═════ Document section
Andrew (Andy) Alcock
11 May 2017
It is silly to describe this budget.as an ALP style one even though it might have included a few elements of ALP policies in it.
The LNP Coalition knew it had to do something to avoid introducing a budget like the 2014 one which showed that the LNP Coalition and the rich it have for the very poor.
However, there was no mention of programs to address climate change and dealing with heavy pollution.
Like Julie, I think it is good to see developments in the National Disability Insurance Scheme (NDIS), programs to support indigenous Australians, returned service personnel, needs based school funding etc.
However there are other ways of funding such services as the NDIS without raising the Medicare levy.
Huge savings could be made by:
* not making huge donations and tax concessions to the big corporations (many of which pay little or no tax)
* refusing to be involved in more US wars (Trump wants to go all out in Syria!)
* introducing a Robin Hood tax on the movement of huge sums of money by big corporations and fining the big polluting ones and making them finance clean-ups.
The punitive and harassing drug testing policy for those seeking unemployment benefits shows the contempt that Morrison & Turnbull have for the poor.
Maybe we should demand that no corporation should have tax concessions or tax dollar handouts unless their executives pass drug tests and that they have paid their full rate of tax!
══════════
Pick up the budget comment after its last sentence and write the next part. The rows have nothing to do with this.
═════ Extracted material
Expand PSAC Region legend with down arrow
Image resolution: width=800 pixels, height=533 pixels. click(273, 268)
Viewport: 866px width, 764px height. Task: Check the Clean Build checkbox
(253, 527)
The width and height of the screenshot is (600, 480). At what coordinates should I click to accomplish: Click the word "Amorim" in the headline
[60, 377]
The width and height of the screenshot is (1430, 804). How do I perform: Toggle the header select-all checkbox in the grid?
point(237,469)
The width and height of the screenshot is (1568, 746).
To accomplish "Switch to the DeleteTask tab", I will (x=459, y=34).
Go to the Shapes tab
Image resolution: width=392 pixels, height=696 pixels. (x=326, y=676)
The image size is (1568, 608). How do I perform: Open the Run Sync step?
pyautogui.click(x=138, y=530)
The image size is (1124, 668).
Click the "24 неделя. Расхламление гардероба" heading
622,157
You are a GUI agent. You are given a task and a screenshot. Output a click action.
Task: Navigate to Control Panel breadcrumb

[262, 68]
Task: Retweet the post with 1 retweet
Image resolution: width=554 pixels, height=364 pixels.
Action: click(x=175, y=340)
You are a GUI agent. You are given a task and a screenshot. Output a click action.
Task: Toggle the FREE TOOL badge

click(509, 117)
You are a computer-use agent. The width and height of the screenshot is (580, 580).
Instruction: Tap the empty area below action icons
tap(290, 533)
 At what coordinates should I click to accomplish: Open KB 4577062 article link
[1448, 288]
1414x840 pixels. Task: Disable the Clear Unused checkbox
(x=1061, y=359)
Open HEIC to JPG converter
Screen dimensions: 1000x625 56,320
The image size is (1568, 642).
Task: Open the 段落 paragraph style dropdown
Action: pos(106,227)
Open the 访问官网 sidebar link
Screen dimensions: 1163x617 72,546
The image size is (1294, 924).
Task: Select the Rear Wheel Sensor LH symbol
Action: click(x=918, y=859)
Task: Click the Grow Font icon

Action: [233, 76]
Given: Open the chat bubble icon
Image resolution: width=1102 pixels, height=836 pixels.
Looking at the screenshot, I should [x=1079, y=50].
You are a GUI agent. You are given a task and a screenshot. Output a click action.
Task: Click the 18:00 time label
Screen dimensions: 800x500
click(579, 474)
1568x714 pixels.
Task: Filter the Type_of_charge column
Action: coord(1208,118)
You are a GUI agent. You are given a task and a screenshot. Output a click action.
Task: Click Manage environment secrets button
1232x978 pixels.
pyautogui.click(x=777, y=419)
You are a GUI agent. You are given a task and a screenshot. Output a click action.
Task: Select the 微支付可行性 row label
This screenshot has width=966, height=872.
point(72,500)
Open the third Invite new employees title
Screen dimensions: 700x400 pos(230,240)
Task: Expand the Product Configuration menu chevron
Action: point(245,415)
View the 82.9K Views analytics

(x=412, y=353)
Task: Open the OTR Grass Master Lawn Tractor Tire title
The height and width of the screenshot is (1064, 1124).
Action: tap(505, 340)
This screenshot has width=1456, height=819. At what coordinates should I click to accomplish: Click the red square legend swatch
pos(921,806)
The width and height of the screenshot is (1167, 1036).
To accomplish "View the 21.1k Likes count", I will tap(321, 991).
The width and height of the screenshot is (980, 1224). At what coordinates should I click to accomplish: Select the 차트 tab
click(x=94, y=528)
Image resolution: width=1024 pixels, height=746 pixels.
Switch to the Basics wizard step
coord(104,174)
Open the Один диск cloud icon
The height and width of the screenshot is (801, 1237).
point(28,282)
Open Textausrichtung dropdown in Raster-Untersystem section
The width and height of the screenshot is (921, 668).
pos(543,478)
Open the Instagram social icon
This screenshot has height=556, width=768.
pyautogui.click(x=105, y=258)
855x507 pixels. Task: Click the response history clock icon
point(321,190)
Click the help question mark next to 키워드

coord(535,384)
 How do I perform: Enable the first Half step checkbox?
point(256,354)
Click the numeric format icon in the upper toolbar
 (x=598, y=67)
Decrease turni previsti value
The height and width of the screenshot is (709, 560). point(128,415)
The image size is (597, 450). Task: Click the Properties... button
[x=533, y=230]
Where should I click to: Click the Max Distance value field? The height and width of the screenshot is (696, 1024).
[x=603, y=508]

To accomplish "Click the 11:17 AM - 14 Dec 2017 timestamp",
══════════
Exercise answer ->
12 May 2017
Education & training for people unemployed is impossible if not mandatory. If people are not forced/pushed by their own or family need what incentive do they have? Do they walk every day to overcome worry, stress and anxiety? Do they eat healthy foods? Both of which would ease calls on health systems. Do they use their God created intelligence to learn instead relying on other people? Drug testing is almost commonplace today possibly effecting they escalation of violence in football games. And why should CES officers be subjected to drug induced behaviour? Maybe rubber stamping them to send them away? Anyone who complains of civil liberties should realise this is a two-way street. We have rights and responsibilities in equal measure in our society. And looking at what the 'rich 1-2%' have never did anyone good. We each have abilities (and in my case, disabilities) but always the abilities must ascend and disabilities overcome. These things strengthen our character and resourcefulness. I am not a liberal voter but think this budget could be a good thing if its not beaten into nothing in the Senate.